- Title Card
- Genre: Comedy
- Written by: Gina Marissa Tagasa
- Directed by: Johnny Manahan
- Starring: Maricel Soriano
- Opening theme: "Mary D' Potter" by Anne Jomeo
- Country of origin: Philippines
- Original language: Filipino
- No. of episodes: 60

Production
- Executive producer: Victoria Soriano
- Running time: 42-75 minutes

Original release
- Network: ABS-CBN
- Release: September 15, 2001 – November 9, 2002

Related
- Kaya ni Mister, Kaya ni Misis Bida si Mister, Bida si Misis

= Mary D' Potter =

Mary D' Potter is a Philippine television fantasy sitcom series broadcast by ABS-CBN. Directed by Johnny Manahan, it stars Maricel Soriano. It aired on the network's Saturday evening line up from September 15, 2001 to November 9, 2002, replacing Pinoy Exposed and was replaced by Bida si Mister, Bida si Misis. It served as a spin-off of Kaya ni Mister, Kaya ni Misis. The title is a pun of J.K. Rowling's novel and film franchise Harry Potter.

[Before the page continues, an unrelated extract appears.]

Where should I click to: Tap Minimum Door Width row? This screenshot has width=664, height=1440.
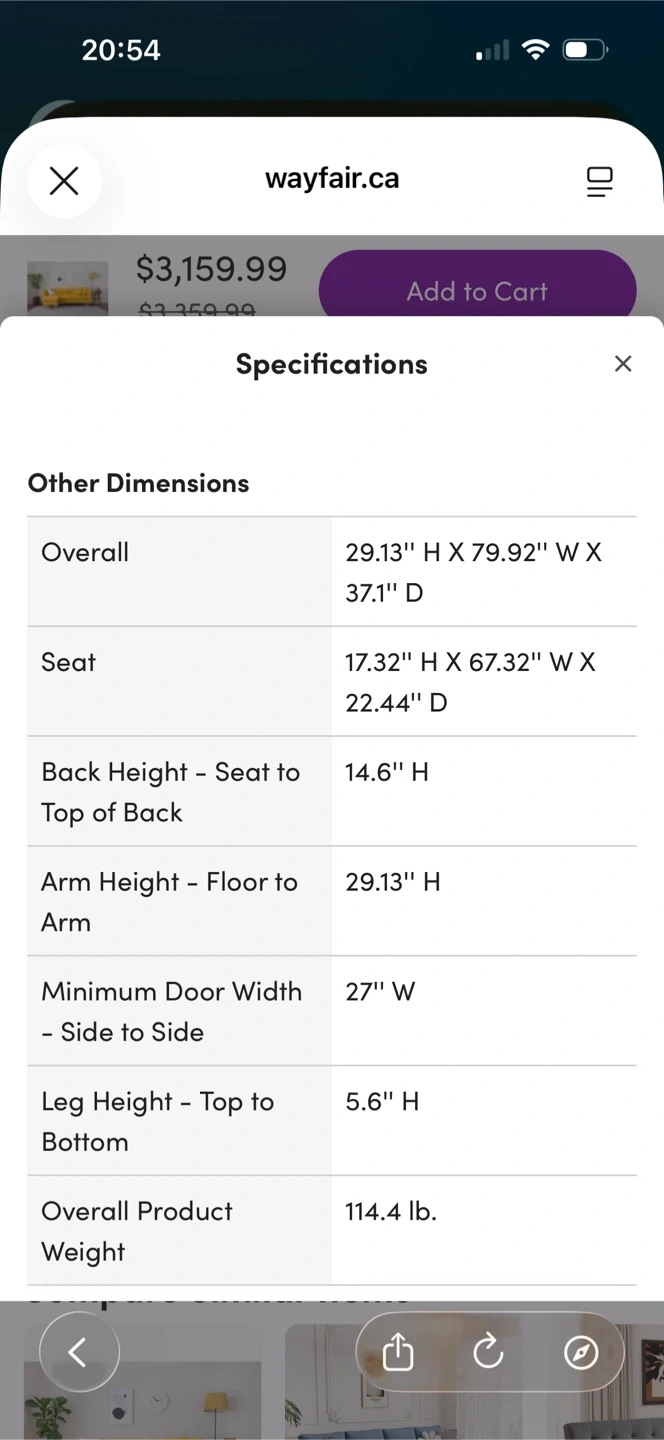[x=331, y=1011]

The series is currently available on Jeepney TV's YouTube Channel.

==Plot==
Mary Panyurutan, a young widow who supports her family—her Aunt Gelay, sister Geri, nephew Terry and daughter Kelly—by making and selling clay pots. In their community, Mary is a helpful, dedicated neighbor. What they don't know is that she has a secret identity, she is a white witch, whose mission is to do good and help others. She inherited her wizarding skills from her parents, who both worked in a traveling circus, but she turned her back on being a witch when she married her late husband.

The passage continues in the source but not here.